頼れる上司は金色で

 

          ◇◇◇


 待ち合わせに指定されたのは、映画館に併設されるカフェだった。

 先に到着していた彼は、めざとく私を見つけ、馴れ馴れしく手を振ってくる。


「やあ。来たね、ミッセ特務官。ご足労をかけたお詫びだ、一杯奢るよ。どれがいい? 私のおすすめは、このクラウンキングスコラボドリンクで——」

「結構です。車は自動運転で、労力も使っていませんので」

「へえ。君が。機械でも魔法でも、とかく手動での微調整を好み、主導権を握るスタイルの、【届きの腕リーチユアハンド】が?」

「その名を」


 上司への抗議と、敵への警告。その境界、ぎりぎりの声。


「呼ばないで頂きたい。そう呼ばれる資格は、もう、私にはありません」

「承知した。じゃあ、その代わりにさ」


 メニューが広めて示される。


「やっぱり一杯奢らせてくれ。同じ敵に挑む仲間、どれだけ傷つこうと現場に立つ君への、せめてもの労いとして。あと……誕生日の君への、借りにはならないくらいのお祝いかな?」


 ……この人は、いつもこうだ。

 一年前、巨人の中に取り残された私をハッチをこじ開けて救助し、所属を越えた特務部隊の、上司と部下の関係になってから。
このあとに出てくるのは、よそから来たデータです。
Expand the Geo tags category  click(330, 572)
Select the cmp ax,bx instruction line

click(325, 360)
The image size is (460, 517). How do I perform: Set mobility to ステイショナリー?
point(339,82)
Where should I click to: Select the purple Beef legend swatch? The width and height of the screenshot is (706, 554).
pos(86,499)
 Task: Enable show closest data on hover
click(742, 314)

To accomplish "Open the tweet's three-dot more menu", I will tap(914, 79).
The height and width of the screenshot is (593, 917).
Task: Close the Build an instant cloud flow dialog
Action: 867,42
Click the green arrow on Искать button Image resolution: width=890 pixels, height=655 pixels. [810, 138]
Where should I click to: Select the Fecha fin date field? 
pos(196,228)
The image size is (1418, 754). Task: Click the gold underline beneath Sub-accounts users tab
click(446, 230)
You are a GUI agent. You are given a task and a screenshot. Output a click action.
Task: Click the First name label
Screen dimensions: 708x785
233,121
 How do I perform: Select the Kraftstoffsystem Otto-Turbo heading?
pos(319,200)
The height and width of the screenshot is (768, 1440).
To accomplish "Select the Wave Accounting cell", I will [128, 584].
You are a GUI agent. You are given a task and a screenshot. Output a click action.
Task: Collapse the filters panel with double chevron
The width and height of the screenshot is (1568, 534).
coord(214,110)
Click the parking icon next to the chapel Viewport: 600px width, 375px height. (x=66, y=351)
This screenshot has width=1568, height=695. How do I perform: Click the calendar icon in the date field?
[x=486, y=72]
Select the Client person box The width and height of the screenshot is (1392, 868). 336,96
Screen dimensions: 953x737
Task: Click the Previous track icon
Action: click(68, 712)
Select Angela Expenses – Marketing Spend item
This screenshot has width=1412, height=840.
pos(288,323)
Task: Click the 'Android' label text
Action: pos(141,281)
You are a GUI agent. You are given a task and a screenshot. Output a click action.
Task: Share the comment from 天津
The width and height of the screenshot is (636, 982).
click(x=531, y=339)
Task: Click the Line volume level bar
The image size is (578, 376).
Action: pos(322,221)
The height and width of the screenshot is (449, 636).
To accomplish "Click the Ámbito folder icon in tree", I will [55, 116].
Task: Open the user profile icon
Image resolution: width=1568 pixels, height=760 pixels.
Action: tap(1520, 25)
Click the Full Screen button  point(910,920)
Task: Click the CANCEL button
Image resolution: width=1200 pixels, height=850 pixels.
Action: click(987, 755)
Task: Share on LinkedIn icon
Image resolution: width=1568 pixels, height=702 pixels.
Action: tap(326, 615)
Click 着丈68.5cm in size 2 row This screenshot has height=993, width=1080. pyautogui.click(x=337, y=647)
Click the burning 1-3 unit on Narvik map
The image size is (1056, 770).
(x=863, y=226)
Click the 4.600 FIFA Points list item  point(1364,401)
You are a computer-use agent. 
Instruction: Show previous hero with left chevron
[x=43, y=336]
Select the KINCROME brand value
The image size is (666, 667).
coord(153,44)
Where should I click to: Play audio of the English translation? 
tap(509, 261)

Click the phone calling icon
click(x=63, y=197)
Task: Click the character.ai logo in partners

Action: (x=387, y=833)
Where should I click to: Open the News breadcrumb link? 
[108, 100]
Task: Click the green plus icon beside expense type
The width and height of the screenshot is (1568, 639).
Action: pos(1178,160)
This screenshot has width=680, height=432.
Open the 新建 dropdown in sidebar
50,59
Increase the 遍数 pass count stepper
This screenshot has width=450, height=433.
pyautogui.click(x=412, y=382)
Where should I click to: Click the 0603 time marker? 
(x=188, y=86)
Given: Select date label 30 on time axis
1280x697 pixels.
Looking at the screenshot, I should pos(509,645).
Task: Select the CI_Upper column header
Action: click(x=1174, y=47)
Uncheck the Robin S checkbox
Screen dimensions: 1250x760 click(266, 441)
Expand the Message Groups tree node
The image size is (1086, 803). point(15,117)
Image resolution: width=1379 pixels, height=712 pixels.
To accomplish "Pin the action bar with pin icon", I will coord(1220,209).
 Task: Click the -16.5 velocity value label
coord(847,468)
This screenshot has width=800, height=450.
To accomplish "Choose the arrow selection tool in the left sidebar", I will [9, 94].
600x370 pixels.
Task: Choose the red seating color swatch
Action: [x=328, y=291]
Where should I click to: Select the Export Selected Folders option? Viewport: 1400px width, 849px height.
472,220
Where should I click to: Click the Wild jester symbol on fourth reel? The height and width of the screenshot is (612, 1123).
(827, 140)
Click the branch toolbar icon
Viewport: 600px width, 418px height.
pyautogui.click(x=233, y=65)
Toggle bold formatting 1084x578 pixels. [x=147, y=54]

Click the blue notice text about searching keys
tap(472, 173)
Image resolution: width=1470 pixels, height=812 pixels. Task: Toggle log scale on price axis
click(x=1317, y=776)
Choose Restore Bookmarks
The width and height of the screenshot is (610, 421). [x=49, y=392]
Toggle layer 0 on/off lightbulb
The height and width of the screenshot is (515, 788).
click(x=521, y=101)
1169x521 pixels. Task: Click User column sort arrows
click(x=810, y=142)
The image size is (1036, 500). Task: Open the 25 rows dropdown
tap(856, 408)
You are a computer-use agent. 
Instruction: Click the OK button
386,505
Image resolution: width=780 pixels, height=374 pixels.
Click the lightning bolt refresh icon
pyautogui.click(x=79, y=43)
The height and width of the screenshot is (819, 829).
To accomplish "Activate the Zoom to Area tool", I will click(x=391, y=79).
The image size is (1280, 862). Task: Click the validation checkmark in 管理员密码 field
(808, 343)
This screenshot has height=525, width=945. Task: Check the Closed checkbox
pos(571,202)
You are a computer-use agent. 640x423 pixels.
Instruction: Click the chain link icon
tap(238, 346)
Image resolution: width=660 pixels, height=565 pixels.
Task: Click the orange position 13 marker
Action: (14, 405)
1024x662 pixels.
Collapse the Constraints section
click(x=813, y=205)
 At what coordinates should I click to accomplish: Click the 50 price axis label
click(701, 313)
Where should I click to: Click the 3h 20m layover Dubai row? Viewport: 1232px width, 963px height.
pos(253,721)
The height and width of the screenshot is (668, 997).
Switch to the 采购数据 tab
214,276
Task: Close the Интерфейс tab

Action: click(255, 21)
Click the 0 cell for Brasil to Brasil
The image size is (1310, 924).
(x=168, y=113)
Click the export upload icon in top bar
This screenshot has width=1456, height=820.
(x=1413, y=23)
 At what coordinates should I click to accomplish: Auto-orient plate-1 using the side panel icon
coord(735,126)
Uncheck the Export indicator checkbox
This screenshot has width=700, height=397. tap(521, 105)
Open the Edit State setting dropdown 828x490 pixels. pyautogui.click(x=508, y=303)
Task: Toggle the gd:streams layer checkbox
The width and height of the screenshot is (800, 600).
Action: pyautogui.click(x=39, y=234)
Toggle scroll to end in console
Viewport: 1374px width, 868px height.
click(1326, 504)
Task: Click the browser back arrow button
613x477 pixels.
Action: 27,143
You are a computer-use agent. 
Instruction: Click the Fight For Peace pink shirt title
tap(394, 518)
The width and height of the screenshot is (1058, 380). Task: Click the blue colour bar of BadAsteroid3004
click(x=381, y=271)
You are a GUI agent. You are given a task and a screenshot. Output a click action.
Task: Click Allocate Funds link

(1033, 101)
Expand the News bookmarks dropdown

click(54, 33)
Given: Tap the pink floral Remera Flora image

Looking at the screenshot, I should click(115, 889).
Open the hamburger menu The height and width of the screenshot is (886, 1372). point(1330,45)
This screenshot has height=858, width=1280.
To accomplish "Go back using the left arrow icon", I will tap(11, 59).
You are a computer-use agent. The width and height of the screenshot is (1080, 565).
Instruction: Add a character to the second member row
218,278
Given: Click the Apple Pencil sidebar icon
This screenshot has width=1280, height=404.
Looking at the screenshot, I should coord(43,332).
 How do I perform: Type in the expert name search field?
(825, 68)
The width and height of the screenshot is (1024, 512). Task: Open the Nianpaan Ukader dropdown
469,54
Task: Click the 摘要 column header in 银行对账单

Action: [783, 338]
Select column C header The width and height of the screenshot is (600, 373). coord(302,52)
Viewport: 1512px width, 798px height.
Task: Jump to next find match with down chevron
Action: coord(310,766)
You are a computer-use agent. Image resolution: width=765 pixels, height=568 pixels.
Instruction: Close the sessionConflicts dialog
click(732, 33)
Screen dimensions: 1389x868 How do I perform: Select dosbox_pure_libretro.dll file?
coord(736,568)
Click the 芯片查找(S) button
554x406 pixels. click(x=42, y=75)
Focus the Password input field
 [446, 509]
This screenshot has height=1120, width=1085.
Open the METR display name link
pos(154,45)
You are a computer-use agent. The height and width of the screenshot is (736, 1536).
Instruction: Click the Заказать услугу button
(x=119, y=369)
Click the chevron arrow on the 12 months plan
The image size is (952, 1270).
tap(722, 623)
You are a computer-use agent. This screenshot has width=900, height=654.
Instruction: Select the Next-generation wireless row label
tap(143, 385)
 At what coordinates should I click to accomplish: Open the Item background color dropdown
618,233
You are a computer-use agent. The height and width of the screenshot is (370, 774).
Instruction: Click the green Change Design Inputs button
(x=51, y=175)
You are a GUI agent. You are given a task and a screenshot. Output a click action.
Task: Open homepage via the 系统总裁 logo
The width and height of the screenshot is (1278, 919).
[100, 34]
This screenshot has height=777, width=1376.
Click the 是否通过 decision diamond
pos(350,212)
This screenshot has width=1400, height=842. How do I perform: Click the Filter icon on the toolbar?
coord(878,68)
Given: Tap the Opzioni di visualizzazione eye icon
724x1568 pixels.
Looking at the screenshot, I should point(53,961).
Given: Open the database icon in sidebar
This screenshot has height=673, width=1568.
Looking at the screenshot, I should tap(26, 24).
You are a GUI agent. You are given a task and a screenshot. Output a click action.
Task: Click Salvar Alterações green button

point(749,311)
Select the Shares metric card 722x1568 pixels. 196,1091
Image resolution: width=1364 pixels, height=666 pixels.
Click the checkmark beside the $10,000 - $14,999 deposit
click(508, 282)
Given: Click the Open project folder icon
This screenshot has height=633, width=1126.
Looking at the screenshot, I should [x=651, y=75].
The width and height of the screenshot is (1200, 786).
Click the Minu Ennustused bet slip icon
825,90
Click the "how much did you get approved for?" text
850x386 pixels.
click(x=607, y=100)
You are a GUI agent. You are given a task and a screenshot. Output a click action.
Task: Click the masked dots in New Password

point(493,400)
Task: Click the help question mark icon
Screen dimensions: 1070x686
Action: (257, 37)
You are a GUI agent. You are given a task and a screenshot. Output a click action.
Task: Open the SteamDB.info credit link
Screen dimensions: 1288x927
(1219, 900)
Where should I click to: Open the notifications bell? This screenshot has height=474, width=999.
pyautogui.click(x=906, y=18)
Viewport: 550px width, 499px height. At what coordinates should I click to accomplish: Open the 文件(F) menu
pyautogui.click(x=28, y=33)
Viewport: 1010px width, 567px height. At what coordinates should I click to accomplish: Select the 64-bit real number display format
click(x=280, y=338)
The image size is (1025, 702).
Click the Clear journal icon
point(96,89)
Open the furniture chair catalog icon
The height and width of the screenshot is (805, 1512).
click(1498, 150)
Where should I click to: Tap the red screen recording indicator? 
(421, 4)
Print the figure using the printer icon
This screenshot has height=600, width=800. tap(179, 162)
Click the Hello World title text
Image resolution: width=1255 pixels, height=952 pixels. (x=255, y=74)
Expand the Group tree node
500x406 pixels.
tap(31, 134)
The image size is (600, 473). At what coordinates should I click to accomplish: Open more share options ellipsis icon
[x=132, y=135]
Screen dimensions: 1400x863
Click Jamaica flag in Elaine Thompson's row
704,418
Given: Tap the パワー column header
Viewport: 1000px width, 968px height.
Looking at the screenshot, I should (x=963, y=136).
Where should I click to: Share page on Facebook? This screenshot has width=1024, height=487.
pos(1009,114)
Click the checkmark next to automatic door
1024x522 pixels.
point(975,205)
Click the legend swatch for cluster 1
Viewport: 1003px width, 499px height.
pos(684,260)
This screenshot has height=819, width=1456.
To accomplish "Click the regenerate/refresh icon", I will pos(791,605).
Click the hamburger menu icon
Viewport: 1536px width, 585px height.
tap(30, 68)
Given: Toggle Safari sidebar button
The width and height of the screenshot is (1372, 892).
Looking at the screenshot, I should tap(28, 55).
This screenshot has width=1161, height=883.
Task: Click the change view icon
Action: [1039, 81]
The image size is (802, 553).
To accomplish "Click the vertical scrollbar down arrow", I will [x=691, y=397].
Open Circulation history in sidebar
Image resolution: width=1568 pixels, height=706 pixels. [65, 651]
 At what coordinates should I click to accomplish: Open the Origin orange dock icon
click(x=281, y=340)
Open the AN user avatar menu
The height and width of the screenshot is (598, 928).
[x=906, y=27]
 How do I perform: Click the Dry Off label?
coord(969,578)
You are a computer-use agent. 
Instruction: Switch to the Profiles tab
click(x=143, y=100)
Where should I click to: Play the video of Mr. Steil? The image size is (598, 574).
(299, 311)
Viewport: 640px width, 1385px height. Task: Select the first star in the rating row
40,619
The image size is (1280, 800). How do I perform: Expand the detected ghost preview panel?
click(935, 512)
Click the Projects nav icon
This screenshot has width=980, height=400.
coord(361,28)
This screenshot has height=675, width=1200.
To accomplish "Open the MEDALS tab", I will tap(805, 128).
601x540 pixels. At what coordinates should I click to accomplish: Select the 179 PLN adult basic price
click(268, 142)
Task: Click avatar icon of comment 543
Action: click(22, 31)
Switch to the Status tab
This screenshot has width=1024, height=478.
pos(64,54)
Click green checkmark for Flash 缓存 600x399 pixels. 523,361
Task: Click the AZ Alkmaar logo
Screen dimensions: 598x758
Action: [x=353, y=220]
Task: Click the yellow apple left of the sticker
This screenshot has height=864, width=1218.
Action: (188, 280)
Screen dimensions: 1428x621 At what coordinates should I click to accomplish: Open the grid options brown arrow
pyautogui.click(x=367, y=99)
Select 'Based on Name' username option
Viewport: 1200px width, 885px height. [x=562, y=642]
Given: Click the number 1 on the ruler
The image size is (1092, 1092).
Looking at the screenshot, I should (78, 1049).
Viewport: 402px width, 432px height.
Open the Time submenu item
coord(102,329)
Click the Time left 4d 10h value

 なんだかんだといつの間にか、私は、いいようにコントロールされてしまうばかり。

 悔しいが。経験と歳月を積んだ相手を前に、私はまだまだ、小娘だった。


「……珈琲を、砂糖多めで。お気遣い、ありがとうございます……ザンドラシヤ長官」


 変装用としてもベタすぎるサングラスを掛け、本人の経歴の如く汚れのない白スーツを着こなした共和国の外交長官は、得意げに笑った。


          ◇◇◇


「さて。それじゃあ本題だ」


 私が珈琲を飲み終え、頭にカフェインと糖分を補給した頃合いで、長官は切り出した。

 机の上に封筒が置かれ、全身が意図せず強張る。


「【円柱】を処分する算段がいよいよ整った。作戦の詳細はそこに——おっと」


 厚手の手袋をした手が重ねられ、はっとする。

 私は、機密事項の封筒を……誰に覗かれるかもわからない公の場で、開こうとしていた。

 万が一にも流出、情報を盗まれないよう、直接の受け渡しがされているというのに。


「……すみません。気が逸りました」


「なに。頼もしいよ、君の熱意……【円柱】を討ち果たさんとする意欲は」


 そう言ってもらえるのは、今の私には、唯一、少しだけ、嬉しい。

 レイチェル・メノ・ミッセは、それだけで生きている。それ以外なく、此処に居る。


「これが成功すれば、この一年、融和都市を脅かし、市民を恐怖に陥れてきた怪物は除かれる。先日、竜殻の神秘展にて人々の日常を踏み躙ったような蛮行に、報いを受けさせられる」


 ……ああ。いい言葉だ。

 報い。報い。報い。

 たとえそれを果たしたところで、刻まれた傷跡は消えなかろうと。

 してやらなければ気が済まないことは、どうしたって、この胸に。


「全霊をもって果たします。過去は変えられなかろうと。きっと、救われる未来がある」


 空虚には聞こえないよう、本心が悟られないようには、努めた。

 ……でも。なのに。

 ザンドラシヤ長官は、すべてを見透かしているみたいに。


「最悪の起こってしまった後の未来に、価値を見出せないかい」

「…………っ」

「汚泥の上で積み上げるなど馬鹿らしく。妥協に重ねる新しいものには、興味が無い?」


 叱責、ではなかった。

 何かを正そうとする意図は見えず、ただ、確認されていた。

 私の思いを。意味を失って、それでも惰性で続いてしまっている、虚しいばかりの人生を。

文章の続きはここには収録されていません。